- Battle of Jura: Part of the Dominican Restoration War
| Date | October 1, 1863 |
| Location | Jura River, Azua Province, Dominican Republic |
| Result | Tactical Spanish victory |
| Territorial changes | Dominican forces take over Azua |

Belligerents
- Kingdom of Spain: Dominican Republic

Commanders and leaders
- Eusebio Puello: José Durán Manuel Chanlatte

Strength
- Unknown: 1,000 soldiers 2 artillery pieces

Casualties and losses
- Unknown: 2 artillery pieces captured

= Battle of Jura =

1863 battle of the Dominican Restoration War

The Battle of Jura (Spanish: Batalla de Jura) was a major battle of the Dominican Restoration War that took place on October 1, 1863, between Spanish forces commanded by Eusebio Puello and Dominican forces under the command of General José Durán. Despite the Spanish victory, Governor Felipe Rivero ordered that Azua be evacuated due to an uprising at San Cristóbal.

==Battle==
On October 1, 1863, more than 1,000 Dominican rebels attacked and marched towards Azua with 2 pieces of artillery, but General Eusebio Puello met them and finding them on the other side of the Jura River, a league and a half from that point, although with fewer forces (partly with soldiers sent from Puerto Plata by Lieutenant General José de la Gándara), he managed to repel General Durán's troops, and managed to seize the 2 pieces of artillery guarded by Manuel Chanlatte, all the ammunition and several prisoners.

==Aftermath==
===Reconcentration of Spanish forces, evacuation and siege of Azua===
On October 6, the insurgents took Baní and the next day San Cristóbal revolted. Due to this, Lieutenant General Felipe Rivero y Lemoine ordered General Puello to evacuate Azua, also reporting an independence conspiracy in the city of Santo Domingo. Like General Puello, Lieutenant General José de la Gándara and the Marquis of Las Carreras, Lieutenant General Pedro Santana were summoned to Santo Domingo. On October 9, 1863, Spanish troops and loyalist families evacuated from Azua in three ships to Santo Domingo.
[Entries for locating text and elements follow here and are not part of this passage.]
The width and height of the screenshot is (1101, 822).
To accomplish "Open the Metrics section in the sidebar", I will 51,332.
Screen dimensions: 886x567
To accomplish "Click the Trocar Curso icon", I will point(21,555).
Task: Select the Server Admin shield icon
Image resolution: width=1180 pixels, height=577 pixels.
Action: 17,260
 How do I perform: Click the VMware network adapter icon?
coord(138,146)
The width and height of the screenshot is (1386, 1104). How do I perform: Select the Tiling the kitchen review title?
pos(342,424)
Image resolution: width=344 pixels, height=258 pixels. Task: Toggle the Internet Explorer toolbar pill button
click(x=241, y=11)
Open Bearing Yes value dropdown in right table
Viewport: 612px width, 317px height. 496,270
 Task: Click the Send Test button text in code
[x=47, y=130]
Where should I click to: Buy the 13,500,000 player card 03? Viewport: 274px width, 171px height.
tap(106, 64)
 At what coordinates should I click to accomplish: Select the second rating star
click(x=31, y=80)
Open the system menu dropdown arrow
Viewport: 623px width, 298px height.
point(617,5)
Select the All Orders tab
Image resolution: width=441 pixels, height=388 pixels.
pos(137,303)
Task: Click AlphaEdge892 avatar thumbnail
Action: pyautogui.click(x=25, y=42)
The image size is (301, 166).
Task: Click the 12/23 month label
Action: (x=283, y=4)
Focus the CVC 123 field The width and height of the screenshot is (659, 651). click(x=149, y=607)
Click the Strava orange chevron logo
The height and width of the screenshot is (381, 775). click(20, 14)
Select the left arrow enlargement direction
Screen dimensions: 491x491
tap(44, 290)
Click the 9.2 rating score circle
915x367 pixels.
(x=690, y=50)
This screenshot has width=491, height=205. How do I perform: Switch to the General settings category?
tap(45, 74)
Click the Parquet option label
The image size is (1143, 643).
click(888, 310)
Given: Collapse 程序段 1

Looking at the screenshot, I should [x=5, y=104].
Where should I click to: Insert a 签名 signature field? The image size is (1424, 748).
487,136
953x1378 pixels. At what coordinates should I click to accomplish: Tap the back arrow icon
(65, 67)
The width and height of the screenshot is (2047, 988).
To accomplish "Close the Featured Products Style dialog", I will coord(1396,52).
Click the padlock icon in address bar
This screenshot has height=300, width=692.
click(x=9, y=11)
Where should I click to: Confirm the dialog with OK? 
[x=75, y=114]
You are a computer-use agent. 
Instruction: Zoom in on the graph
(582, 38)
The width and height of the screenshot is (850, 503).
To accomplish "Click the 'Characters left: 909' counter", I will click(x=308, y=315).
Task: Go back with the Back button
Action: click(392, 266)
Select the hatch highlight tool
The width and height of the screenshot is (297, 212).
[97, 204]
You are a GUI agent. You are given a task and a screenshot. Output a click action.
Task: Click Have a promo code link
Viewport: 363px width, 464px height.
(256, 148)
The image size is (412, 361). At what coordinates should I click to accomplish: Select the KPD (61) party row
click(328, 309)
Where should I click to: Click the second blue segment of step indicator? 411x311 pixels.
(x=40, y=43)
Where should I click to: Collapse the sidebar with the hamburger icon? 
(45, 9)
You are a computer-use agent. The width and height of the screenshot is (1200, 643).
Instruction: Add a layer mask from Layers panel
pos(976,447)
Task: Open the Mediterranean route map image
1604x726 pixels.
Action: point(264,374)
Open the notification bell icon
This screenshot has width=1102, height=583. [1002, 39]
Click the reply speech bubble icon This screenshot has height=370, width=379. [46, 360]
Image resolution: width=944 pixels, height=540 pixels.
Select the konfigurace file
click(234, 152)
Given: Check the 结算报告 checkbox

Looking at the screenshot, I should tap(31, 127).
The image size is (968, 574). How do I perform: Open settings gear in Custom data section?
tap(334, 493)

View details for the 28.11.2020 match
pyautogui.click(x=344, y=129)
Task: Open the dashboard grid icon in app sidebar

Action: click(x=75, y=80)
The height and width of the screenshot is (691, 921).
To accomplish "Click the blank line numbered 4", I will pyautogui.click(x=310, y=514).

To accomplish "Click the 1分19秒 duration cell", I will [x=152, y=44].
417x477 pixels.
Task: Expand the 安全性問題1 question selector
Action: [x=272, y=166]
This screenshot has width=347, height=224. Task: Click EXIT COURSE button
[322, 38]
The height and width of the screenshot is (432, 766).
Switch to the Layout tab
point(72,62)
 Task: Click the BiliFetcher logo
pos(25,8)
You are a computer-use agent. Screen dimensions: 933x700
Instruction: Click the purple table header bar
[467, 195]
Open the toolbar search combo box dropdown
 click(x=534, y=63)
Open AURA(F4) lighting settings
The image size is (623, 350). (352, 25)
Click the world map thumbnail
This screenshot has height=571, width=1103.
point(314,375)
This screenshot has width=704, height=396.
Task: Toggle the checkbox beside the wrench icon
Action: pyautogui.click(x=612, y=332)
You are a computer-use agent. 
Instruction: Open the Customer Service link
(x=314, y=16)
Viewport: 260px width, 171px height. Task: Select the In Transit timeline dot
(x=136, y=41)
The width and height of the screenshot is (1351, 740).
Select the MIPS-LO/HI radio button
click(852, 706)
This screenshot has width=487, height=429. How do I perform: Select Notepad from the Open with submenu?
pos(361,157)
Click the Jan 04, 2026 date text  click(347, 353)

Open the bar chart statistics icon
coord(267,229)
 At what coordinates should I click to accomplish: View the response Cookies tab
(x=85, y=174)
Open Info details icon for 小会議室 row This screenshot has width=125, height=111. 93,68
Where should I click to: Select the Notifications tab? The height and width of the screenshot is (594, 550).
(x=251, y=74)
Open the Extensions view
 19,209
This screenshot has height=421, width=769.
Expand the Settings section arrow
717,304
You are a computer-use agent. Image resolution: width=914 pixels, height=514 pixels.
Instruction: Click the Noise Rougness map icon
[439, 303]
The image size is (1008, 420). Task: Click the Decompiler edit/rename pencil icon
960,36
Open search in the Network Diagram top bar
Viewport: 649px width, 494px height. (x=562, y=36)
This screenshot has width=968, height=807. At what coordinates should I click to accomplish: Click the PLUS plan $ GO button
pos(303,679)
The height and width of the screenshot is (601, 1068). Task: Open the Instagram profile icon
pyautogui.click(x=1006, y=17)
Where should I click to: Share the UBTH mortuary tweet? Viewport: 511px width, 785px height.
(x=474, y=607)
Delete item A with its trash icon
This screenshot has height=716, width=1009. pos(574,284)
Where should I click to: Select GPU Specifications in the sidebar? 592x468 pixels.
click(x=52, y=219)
That same day, Azua was captured by General Pedro Florentino.

Eusebio Puello would later be promoted to the rank of Field marshal of the Spanish Army for his performance in the battle, and Lieutenant General Rivero awarded him the Grand Cross of the Order of Isabella the Catholic for his merits on the Jura River and his operations in Baní.